Dia juga menegaskan majelis hakim hanya takut pada Allah SWT, Tuhan Yang Maha Esa. Untuk itu, kesembilan hakim telah berijtihad, berusaha sedemikian rupa, untuk mengambil putusan dalam perkara ini. “Yang tentu saja harus didasarkan pada fakta-fakta yang terungkap dan terbukti di dalam persidangan. Karena itu, diharapkan kepada kita semua untuk menyimak pengucapan putusan ini, terutama yang terkait dengan pertimbangan hukum dan amar putusan,” paparnya.

Baca Juga:

Majelis hakim bertanggung jawab atas segala putusan yang dibuatnya terhadap Tuhan. “Kami akan mempertanggungjawabkan putusan ini kepada allah SWT. Tuhan YME. sesuai amanah Allah dalam Quran Surat An-Nisa 158, dan sesuai yang disampaikan oleh pemohon dan pihak terkait,” ucapnya.
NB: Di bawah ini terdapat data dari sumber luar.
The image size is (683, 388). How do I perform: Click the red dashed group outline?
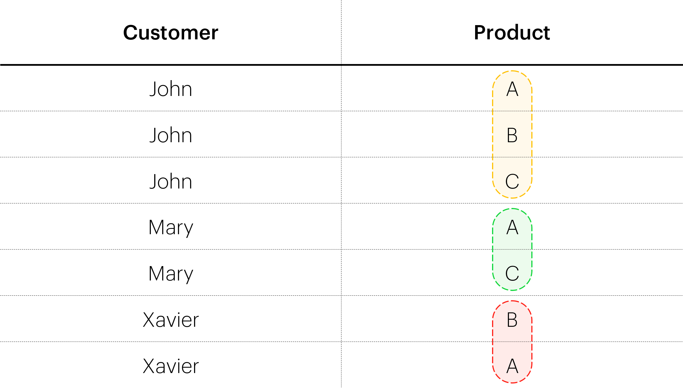click(x=512, y=342)
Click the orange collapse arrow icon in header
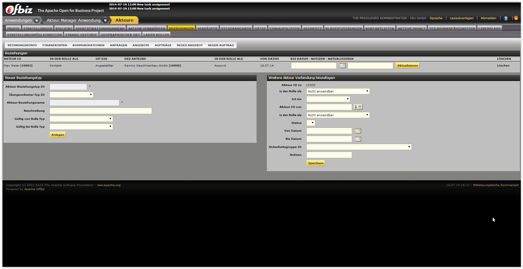 [x=516, y=18]
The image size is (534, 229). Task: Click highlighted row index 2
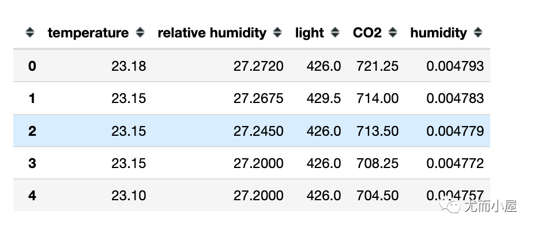[x=32, y=131]
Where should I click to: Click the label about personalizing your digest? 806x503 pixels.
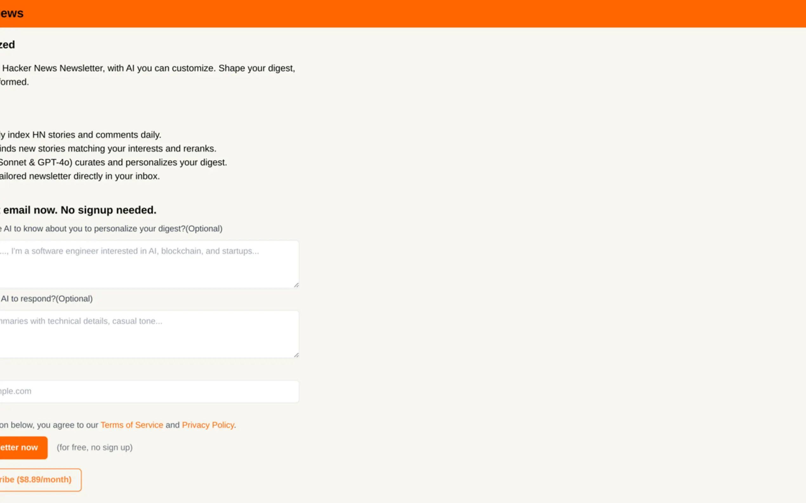coord(112,229)
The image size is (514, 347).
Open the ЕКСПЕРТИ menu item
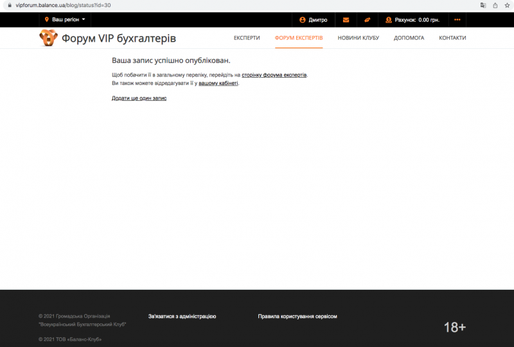(x=247, y=38)
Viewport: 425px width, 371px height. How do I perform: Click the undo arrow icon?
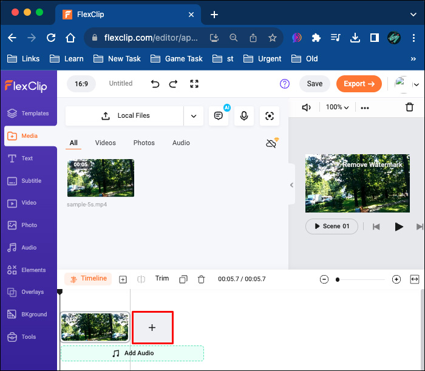pyautogui.click(x=155, y=84)
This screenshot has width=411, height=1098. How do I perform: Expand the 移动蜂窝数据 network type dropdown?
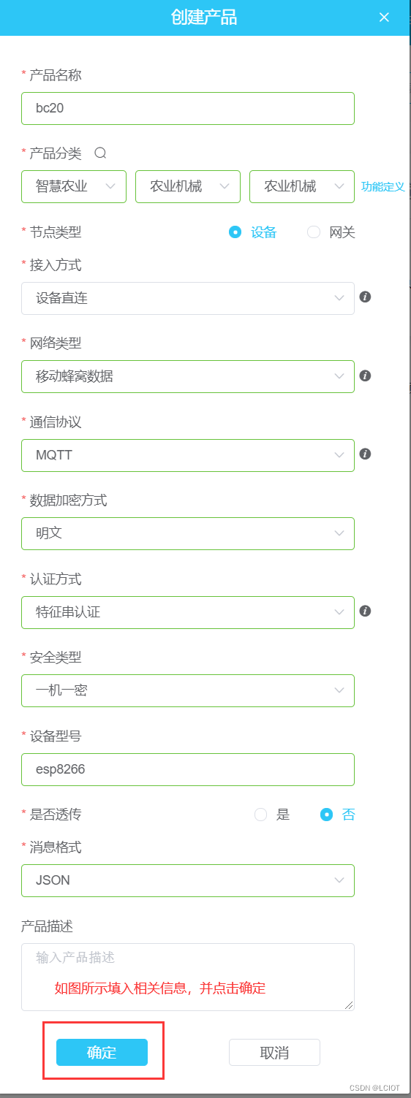point(188,376)
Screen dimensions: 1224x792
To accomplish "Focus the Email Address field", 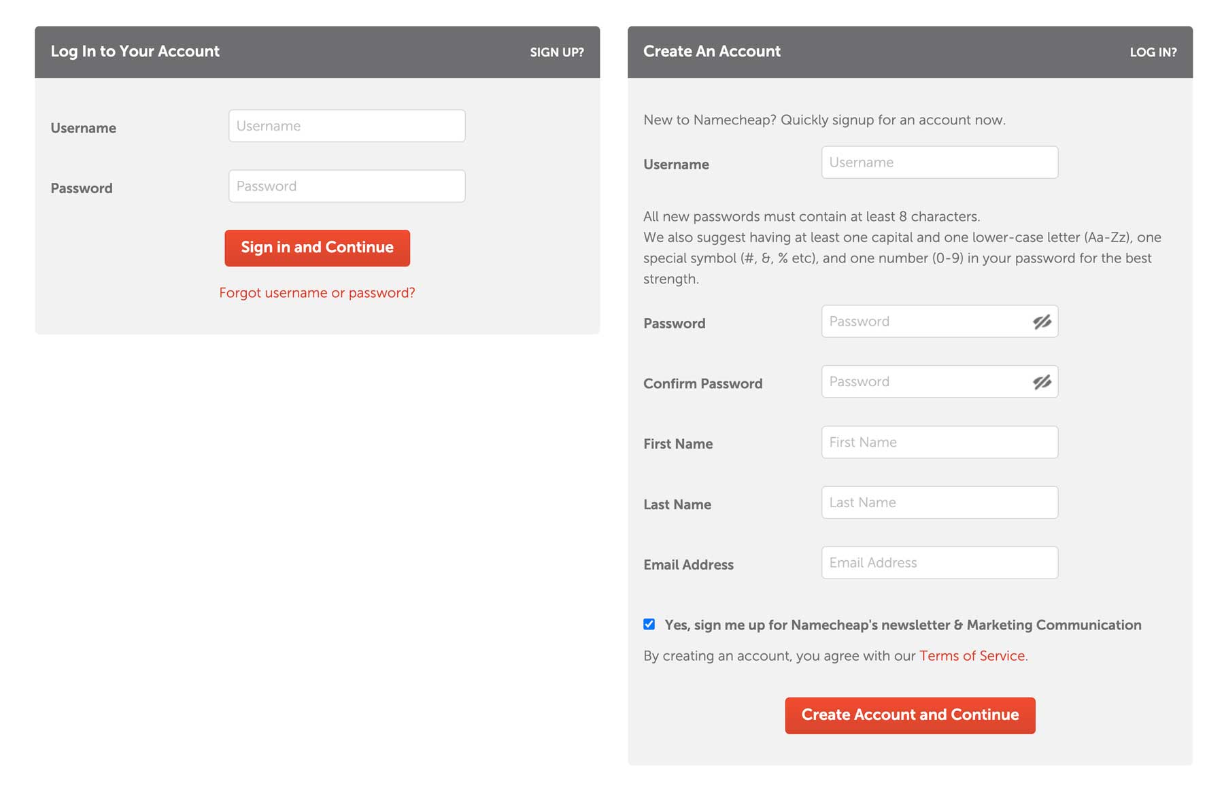I will pos(939,562).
Ketua Ikatan Cendekiawan Muslim Indonesia (ICMI) Jimly Asshiddiqie mengimbau pendukung capres 01 dan 02 menghentikan pertikaian di udara alias media sosial pasca-putusan MK. “Jika hakim MK telah memutuskan perselisihan Pilpres 2019, sudah jangan ribut-ribut lagi di media sosial. Semua saling dukung untuk Indonesia,” harap Jimly.

Kedua kubu pendukung capres hendaknya tidak saling olok, menuding tanpa argumentasi, dan menyebarkan hoaks setelah putusan MK ini. Jimly justru berharap media sosial menjadi alat yang bisa merekatkan lagi silaturahmi kebangsaan. “Kita sudah bisinglah dengan begitu. Masa seperti itu ingin terus dipelihara sejak lima tahun lalu di media sosial. Jadinya membuat berkonflik satu dengan lain,” ujarnya.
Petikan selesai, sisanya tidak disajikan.